Las dat het parkeerterrein tegenover de toekomstige super van Jan Linders in Boxmeer naar Titus Brandsma (1881-1942) zal worden genoemd. Compleet met gedenkteken, te maken door kunstsmid Jules Baltussen. Mooi, was mijn eerste gedachte. Maar dat hoofd van mij, dat zich zelden een moment van rust gunt, gaat vervolgens malen, schetst een beeld van hoe dat er gaat uitzien en hupsakee: dan kantelen mijn gedachten. Of je het anders noemt of anders inricht, een beeld neerzet of niet, het blijft toch een parkeerterrein. Of dat een waardige herinnering wordt aan de in Dachau omgekomen pater die ooit in ‘ons’ karmelietenklooster woonde?
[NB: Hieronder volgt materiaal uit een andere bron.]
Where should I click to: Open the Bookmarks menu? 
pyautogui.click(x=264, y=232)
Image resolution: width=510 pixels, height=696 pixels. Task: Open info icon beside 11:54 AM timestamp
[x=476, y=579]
Ik begrijp wel dat Boxmeer iets wil doen ter zijner nagedachtenis. Er is nu niets. Er wás wel wat, maar dat is verdwenen in de hongerige muil van de tijd, die, als je niet oppast, alles opslokt. Het heette ‘Titus Brandsmagroep’ en het was de naam van de Boxmeerse verkennerij. Als wij, Boxmeerse verkenners, met scouts uit andere dorpen het spel van Baden Powell speelden, verbaasden we ons erover dat die andere verkenners zulke kleurige dassen om de hals droegen. Die van ons waren poepbruin. Op ons gemopper had de hopman een passende reactie: ‘De kleur herinnert aan de bruine pij van pater Titus Brandsema, onze naamgever.’ Waarna wij er het zwijgen toededen, het leren riempje dat de das samenbond, strakker trokken en met een meewarige, misschien zelfs minachtende blik die bonte mengeling van onbetekenende dassen van andere scouts gadesloegen.
Is het Wilhelminaplein, tegenover de kerk, dat officieel toch naamloos is, niet een beter pleintje voor Brandsma? En dan de nieuwe boom, die er sinds kort staat, ook zo noemen: Titusboom. Doen.